Comment s’appelle cette économie ? Comment cette économie est-elle mise en musique ? La planification écologique ne concerne-t-elle pas aussi les entreprises ? Aucun parti politique n’a imaginé le rôle de l’Etat pour saupoudrer ce gâteau de 200 milliards d’aides publiques aux entreprises.
Alors, quelle évaluation publique de ces dépenses, qui aggravent la crise climatique et la pauvreté ? Quelle part de galette attribuer à quel type d’entreprise, qui va sous la table pour distribuer les parts, sur quels critères ? Qui décide des critères, l’Etat, les branches professionnelles, un débat national ? Comment prendre en compte la pénibilité, les risques professionnels à l’usine, les risques psycho-sociaux, les écarts de salaire, la parité salariale, le congé paternité, la reconnaissance au travail, l’insertion, le partage des richesses avec les territoires ou les agriculteurs, l’empreinte écologique ?
Le statut de l’entreprise est-il un gage de vertu ? L’Economie Sociale et Solidaire, les coopératives, sont-elles le seul modèle économique visé par la gauche au pouvoir ? Reconnait-on à toute entreprise privée la faculté d’être vertueuse, et récompensée ? A partir de quel pourcentage de ses activités dédié à des enjeux sociaux ou environnementaux une entreprise est-elle d’intérêt général ? 50%, 75%, 100% ?

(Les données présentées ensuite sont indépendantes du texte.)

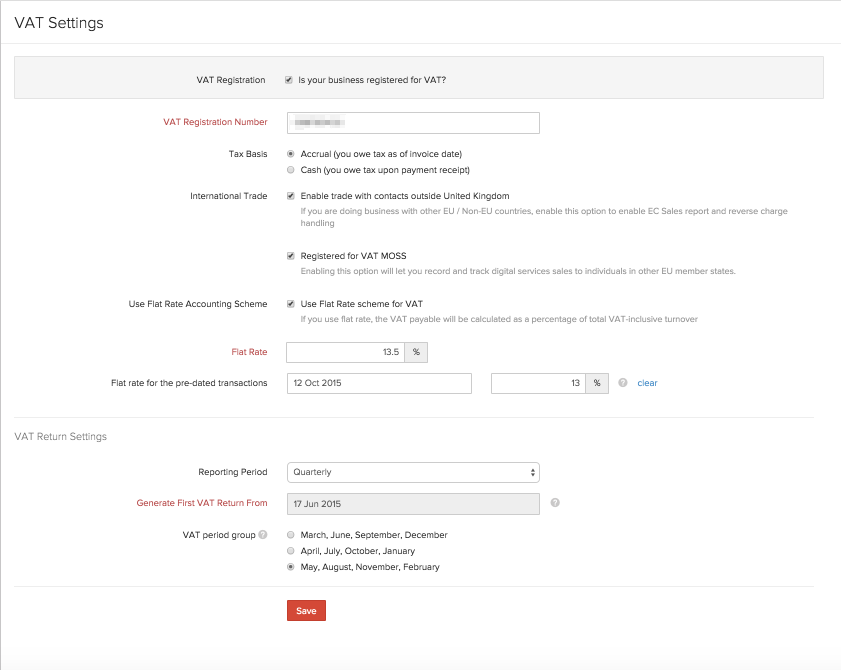This screenshot has height=670, width=841.
Task: Select Accrual tax basis option
Action: point(291,154)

Faut-il fiscaliser de la même manière Fairphone et Apple ? Fiscaliser de la même manière des actionnaires gloutons et des actionnaires patients ? Faut-il exonérer de cotisations sociales les bas salaires de crèches et maisons de retraite privées, qui exploitent des femmes et rationnent les couches, ou les entreprises de l’agro-alimentaire qui rémunèrent les agriculteurs sous le seuil de pauvreté ? Interdiction, taxe, ou incitation fiscale ? Faut-il un Impôt sur les sociétés supérieur pour les entreprises qui visent un rendement de court terme, au mépris des coûts de l’urgence sociale et environnementale pour les contribuables ? Etc.

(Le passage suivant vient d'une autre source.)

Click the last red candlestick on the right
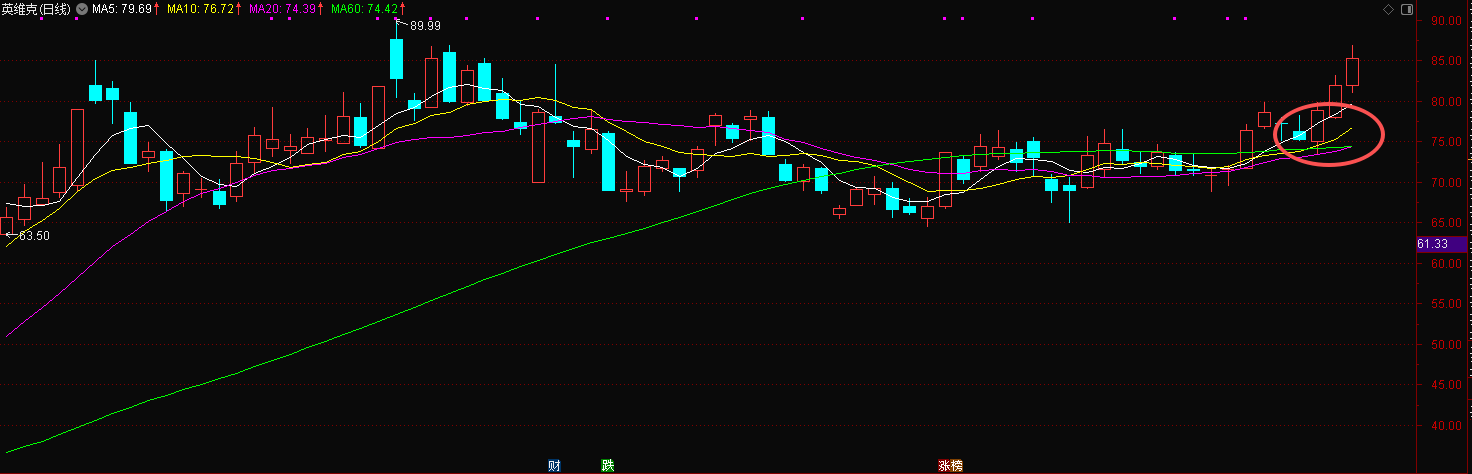 (x=1352, y=72)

Ces questions et quelques autres, sans lesquelles on n’a rien dit sur l’avenir de la France et du monde, méritent un débat citoyen et concept qui traverse le mur du son.
J’en propose un : 200 milliards pour un capitalisme de service public. Cette nouvelle économie répondra à la préoccupation des gens : leur pouvoir de vivre. Etre français, n’est-ce pas imaginer un modèle singulier ?
Pourquoi moi, à trente-huit ans, un fils, des échecs et quelques succès ? Ces succès ont tous un point commun : une prise de risque, là où les experts n’osaient pas.
Nous sommes demain. Venez. Puis non pas « Faites-mieux » : faites-le.